─── PROVIDED DATA

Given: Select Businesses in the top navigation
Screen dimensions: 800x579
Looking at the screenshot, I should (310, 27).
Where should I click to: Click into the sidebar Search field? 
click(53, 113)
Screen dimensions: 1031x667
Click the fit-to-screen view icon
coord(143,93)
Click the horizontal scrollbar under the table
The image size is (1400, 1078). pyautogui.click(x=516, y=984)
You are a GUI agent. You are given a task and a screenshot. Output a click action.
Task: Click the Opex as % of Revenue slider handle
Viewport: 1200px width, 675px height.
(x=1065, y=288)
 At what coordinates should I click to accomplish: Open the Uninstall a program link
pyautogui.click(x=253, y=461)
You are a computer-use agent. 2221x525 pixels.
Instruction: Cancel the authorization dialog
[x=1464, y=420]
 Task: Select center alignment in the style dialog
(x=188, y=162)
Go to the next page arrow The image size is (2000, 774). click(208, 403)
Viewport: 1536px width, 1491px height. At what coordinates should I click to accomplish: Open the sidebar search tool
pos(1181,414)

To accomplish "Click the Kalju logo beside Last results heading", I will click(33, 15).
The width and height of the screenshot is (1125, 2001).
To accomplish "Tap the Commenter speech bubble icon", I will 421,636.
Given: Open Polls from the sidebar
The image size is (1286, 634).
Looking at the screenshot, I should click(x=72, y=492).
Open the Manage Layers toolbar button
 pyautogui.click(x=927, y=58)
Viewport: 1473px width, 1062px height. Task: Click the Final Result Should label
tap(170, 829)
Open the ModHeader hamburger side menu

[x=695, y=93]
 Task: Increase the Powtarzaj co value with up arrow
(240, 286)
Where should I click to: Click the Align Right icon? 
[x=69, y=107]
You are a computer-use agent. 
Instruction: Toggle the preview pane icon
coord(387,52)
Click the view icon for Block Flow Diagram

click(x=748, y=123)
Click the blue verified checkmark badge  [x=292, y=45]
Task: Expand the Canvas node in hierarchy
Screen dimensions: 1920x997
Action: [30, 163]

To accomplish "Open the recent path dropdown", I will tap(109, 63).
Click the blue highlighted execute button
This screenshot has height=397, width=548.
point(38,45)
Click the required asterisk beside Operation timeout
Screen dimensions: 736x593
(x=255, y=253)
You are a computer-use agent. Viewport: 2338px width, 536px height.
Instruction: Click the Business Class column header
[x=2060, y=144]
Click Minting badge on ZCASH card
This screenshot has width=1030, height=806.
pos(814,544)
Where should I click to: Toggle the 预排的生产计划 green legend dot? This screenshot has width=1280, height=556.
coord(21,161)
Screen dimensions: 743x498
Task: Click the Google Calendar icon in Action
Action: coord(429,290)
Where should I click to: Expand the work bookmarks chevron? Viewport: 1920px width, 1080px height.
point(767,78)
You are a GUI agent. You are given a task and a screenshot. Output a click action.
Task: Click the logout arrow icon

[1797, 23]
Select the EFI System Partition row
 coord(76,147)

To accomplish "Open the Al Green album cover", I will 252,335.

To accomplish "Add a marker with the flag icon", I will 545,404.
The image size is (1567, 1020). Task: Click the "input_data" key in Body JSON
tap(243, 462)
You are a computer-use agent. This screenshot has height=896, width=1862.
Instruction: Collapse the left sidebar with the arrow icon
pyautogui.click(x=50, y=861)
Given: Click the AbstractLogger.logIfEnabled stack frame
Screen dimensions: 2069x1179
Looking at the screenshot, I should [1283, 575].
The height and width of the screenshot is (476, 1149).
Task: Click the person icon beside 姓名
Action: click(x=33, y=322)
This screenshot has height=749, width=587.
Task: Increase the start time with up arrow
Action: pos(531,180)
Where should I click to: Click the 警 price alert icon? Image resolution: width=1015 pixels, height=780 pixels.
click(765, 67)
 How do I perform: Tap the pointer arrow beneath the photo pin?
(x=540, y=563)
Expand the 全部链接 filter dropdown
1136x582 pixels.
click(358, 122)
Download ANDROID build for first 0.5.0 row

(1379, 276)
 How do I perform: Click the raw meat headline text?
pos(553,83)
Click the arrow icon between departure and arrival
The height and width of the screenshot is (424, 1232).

──────

▸ EXERCISE
Lines in the records above that carry the word "computer" are to be located and copied.

▸ REPLY
You are a computer-use agent. 2221x525 pixels.
You are a computer-use agent. 
You are a computer-use agent. Viewport: 2338px width, 536px height.
You are a computer-use agent. This screenshot has height=896, width=1862.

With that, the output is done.